WORK REQUIRED:
In the post on City Learning Centres below, rewrite the stretch that begins at "All this being" and stops after "even be considered?", putting "outdated" in place of "archaic".

DOCUMENT PASSAGE:
In this guest post, Terry Freedman, respected independent ICT consultant, discusses the fate of City Learning Centres.
Becta. The Harnessing Technology grant. Building Schools for the Future. The once-familiar landmarks of the English educational technology landscape are disappearing or gone. The indications are that they are being followed by City Learning Centres. These CLCs, set up around a decade ago to both provide facilities for local businesses and serve as beacons of innovation and excellence to the schools in a locality, are being closed down, threatened with closure, or reduced in staffing and funding. The question is, though: should we mourn?
While many (possibly all) CLCs have carried out excellent work, there is a case for saying that they are becoming increasingly irrelevant, if not inappropriate. Despite the recent cuts in educational budgets, the facts remain that over the last 14 years we have enjoyed an unprecedented investment in educational ICT, at the same time as advances in technology and falling prices have enabled all schools to have acquired a quantity and variety of ‘kit’ which not that long ago would have seemed as likely as finding Shangri La.
During this period there has been a change in perceptions, not unconnected with the developments described above, about the desirability or otherwise of there being a computer lab in schools. The prevailing majority view these days is that the technology needs to be where students want to use it, rendering the concept of a computer room redundant. (I’m not saying I wholeheartedly agree with this view; I am merely reporting its existence.)
All this being the case, is it not a rather archaic practice to have children visit an outside location in order to see and take part in exciting ICT work? If taking a class along a corridor to a computer room is no longer acceptable, how can taking them outside the school completely even be considered?

PROVIDED DATA:
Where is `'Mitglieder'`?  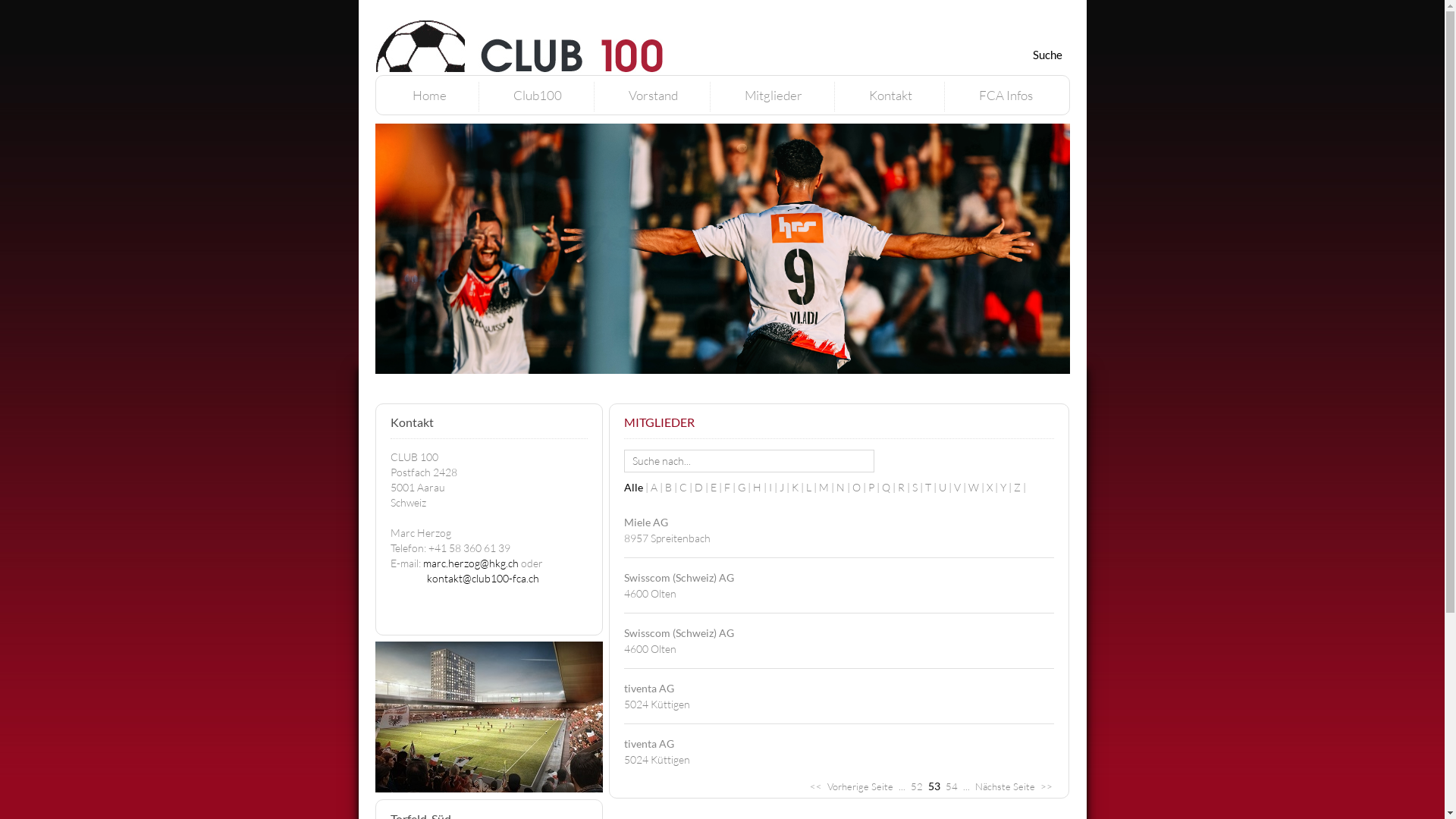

CORRECT ANSWER:
All this being the case, is it not a rather outdated practice to have children visit an outside location in order to see and take part in exciting ICT work? If taking a class along a corridor to a computer room is no longer acceptable, how can taking them outside the school completely even be considered?